Example Web Scraper

Component ID

1062522

Component name

Example Web Scraper

Component type

module

Maintenance status

Development status

Component security advisory coverage

not-covered

Downloads

4336

Component created

Component changed

Component body

This example demonstrates how to build a Drupal-native web scraper. It imports events from a single month of Stanford University's calendar by navigating to the page for each day and creating a node for each event on the day's list. Each event is then queued for scraping its details.

All functionality is provided by Feeds, Feeds XPath HTML Parser, Feeds Crawler, Feeds SelfNode Processor, and Feeds Tamper. This module only includes an example configuration packaged using Features. Developers and site-builders who are interested in web scraping may find it a helpful starting point.

Additional recommended modules:

  • Feeds UI - for viewing and modifying feeds configurations
  • Feeds Tamper UI - for viewing and modifying feeds tamper configurations
  • Queue UI - for viewing queued jobs
  • Drush - for running groups of queued cron jobs on demand

Note:

Please be mindful that using this software will produce slightly higher server loads than standard web browsing. Please use this demonstration tool carefully so as to avoid abusing Stanford's resources. Before making configuration changes, consult the handbooks of each module or submit a support request . Once you have learned how to make scrapers suitible to your needs, please disable the provided importers.

Anticipated Questions:

Q. Is it ethical to pull content from Stanford's events calendar?
A. The Policies and Procedures indicates that Stanford is supportive of feeding content to other websites, and their robots.txt allows all crawlers to index their site with the exception of /images and /xml. So yes, it's fine.
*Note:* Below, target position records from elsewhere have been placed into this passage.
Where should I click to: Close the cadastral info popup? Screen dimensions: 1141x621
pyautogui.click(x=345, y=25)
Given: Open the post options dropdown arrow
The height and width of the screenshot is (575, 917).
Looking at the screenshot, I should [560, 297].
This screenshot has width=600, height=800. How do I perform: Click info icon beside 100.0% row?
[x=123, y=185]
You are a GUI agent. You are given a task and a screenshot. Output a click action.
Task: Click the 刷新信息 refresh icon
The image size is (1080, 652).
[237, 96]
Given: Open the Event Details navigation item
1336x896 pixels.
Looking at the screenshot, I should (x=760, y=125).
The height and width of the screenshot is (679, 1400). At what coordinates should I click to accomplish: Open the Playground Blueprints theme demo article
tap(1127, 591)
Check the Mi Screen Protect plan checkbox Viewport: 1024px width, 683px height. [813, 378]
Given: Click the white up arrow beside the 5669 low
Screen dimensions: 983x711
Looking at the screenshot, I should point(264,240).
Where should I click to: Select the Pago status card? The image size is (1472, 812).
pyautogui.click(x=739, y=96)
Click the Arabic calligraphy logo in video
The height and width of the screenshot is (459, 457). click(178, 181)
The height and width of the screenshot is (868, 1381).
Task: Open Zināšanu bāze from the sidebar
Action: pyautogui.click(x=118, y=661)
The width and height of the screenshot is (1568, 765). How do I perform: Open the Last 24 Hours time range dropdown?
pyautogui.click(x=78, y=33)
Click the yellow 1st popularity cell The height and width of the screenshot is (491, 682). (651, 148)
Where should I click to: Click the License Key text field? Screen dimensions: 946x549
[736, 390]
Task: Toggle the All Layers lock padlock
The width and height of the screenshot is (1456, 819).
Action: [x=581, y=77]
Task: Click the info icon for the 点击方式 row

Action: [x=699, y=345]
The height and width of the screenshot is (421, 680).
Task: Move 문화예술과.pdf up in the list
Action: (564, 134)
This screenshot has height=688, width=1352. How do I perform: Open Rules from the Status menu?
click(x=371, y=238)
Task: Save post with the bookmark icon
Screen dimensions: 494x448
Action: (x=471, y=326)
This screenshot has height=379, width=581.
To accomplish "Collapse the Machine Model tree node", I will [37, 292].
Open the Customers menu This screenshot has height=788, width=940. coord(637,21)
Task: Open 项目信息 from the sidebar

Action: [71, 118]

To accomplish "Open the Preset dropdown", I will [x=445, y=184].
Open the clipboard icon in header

Q. Why use Stanford's calendar as a demonstration?
A. The two measurements used when evaluting web sites with structured data and without a public API were the ethical boundaries of indexing the source's content (answered above) and whether or not the site would have enough bandwidth to handle an increased traffic load. This site appears to be a perfect match.

Q. I have an idea/patch to improve the example's clarity, information architecture, crawling pattern, etc. Where can I submit it?
A. In the issue queue. However, if it is an issue related to the functionality provided by a module on which this project depends, please add it to that module's issue queue.

Q. I packaged another scraper. Where should I post it?
A. Please wait for more information to be posted.